(RAW DATA begins)

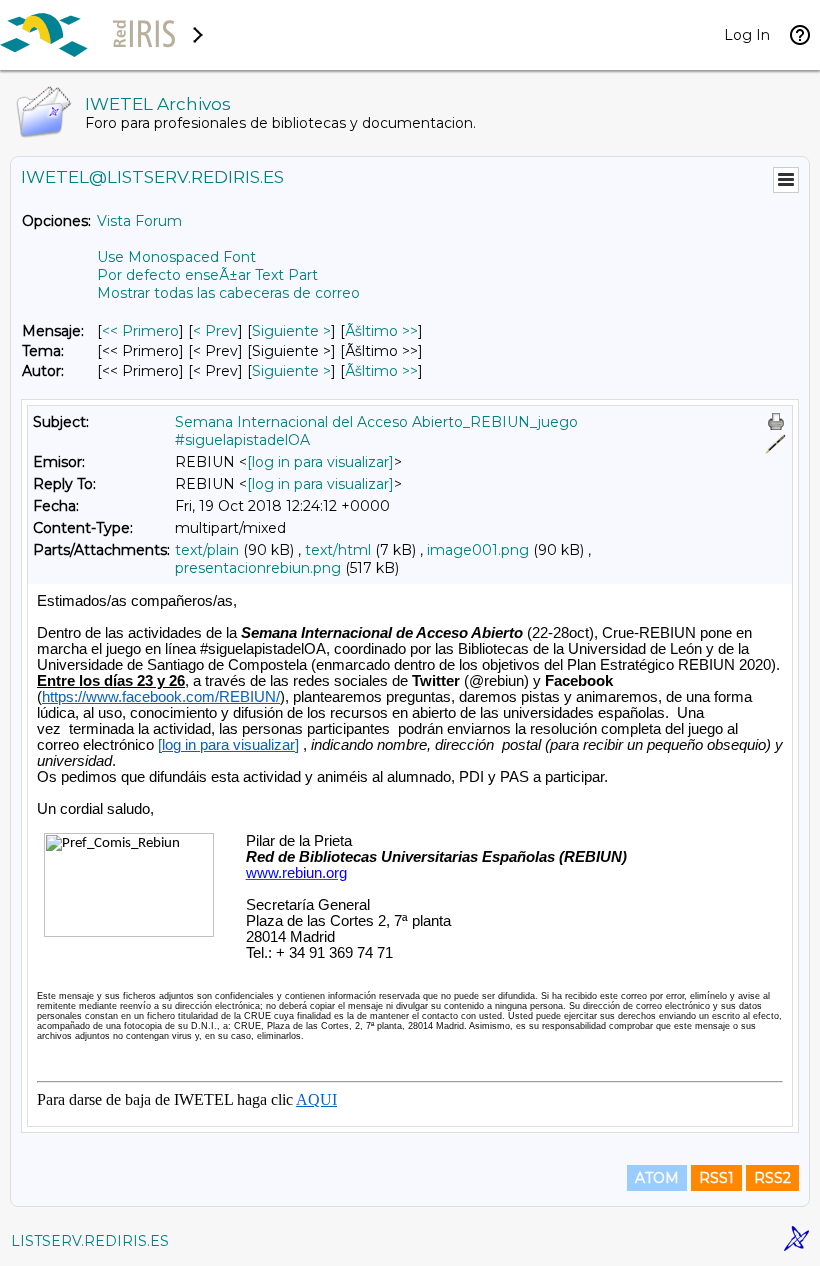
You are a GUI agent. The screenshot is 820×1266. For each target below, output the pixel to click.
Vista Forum (139, 221)
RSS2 (772, 1178)
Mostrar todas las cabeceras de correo (228, 293)
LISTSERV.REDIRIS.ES (90, 1241)
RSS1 (716, 1178)
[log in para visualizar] (320, 462)
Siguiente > (291, 331)
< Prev (215, 331)
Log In (747, 35)
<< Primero (140, 331)
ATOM (657, 1178)
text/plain (207, 550)
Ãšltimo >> (381, 331)
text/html (338, 550)
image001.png (478, 550)
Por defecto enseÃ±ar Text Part (207, 275)
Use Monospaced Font (176, 257)
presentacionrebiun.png (258, 568)
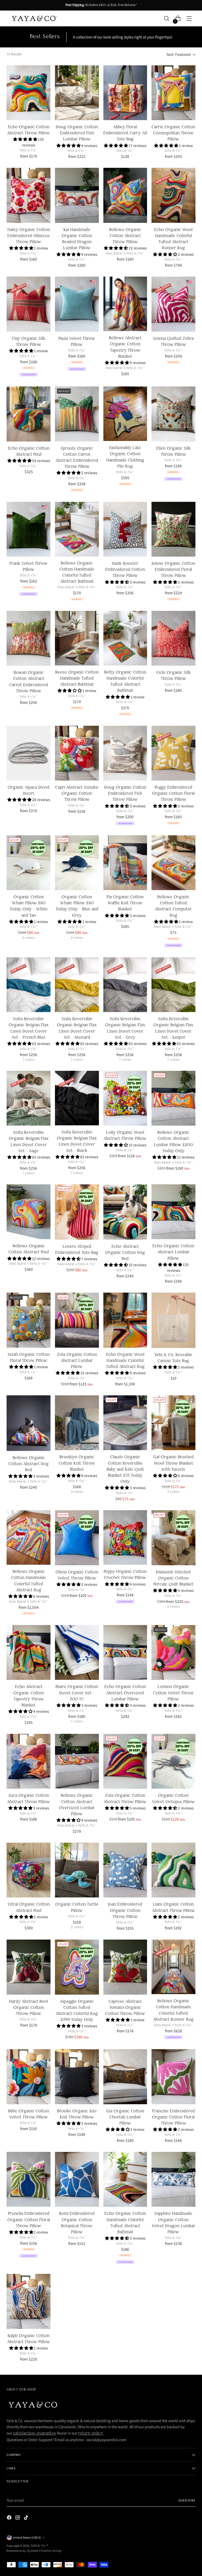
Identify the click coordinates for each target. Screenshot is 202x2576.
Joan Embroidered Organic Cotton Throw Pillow (125, 1910)
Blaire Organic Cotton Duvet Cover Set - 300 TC (76, 1693)
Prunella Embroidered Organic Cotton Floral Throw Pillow (28, 2220)
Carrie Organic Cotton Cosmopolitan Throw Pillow (173, 133)
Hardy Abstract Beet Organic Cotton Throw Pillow (28, 2008)
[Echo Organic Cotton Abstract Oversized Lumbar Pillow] (125, 1652)
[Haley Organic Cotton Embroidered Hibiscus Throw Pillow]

(RAW DATA ends)

## EXERCISE PROMPT
The range to set down runs from the line containing "LISTSERV.REDIRIS.ES (90, 1241)" through the final line of the data, both ends included; give it exactly and drop the pictures.

## ANSWER BOX
LISTSERV.REDIRIS.ES (90, 1241)
RSS1 (716, 1178)
[log in para visualizar] (320, 462)
Siguiente > (291, 331)
< Prev (215, 331)
Log In (747, 35)
<< Primero (140, 331)
ATOM (657, 1178)
text/plain (207, 550)
Ãšltimo >> (381, 331)
text/html (338, 550)
image001.png (478, 550)
Por defecto enseÃ±ar Text Part (207, 275)
Use Monospaced Font (176, 257)
presentacionrebiun.png (258, 568)
Identify the click coordinates for each target. Screenshot is 202x2576.
Joan Embroidered Organic Cotton Throw Pillow (125, 1910)
Blaire Organic Cotton Duvet Cover Set - 300 TC (76, 1693)
Prunella Embroidered Organic Cotton Floral Throw Pillow (28, 2220)
Carrie Organic Cotton Cosmopolitan Throw Pillow (173, 133)
Hardy Abstract Beet Organic Cotton Throw Pillow (28, 2008)
[Echo Organic Cotton Abstract Oversized Lumbar Pillow] (125, 1652)
[Haley Organic Cotton Embroidered Hibiscus Throw Pillow]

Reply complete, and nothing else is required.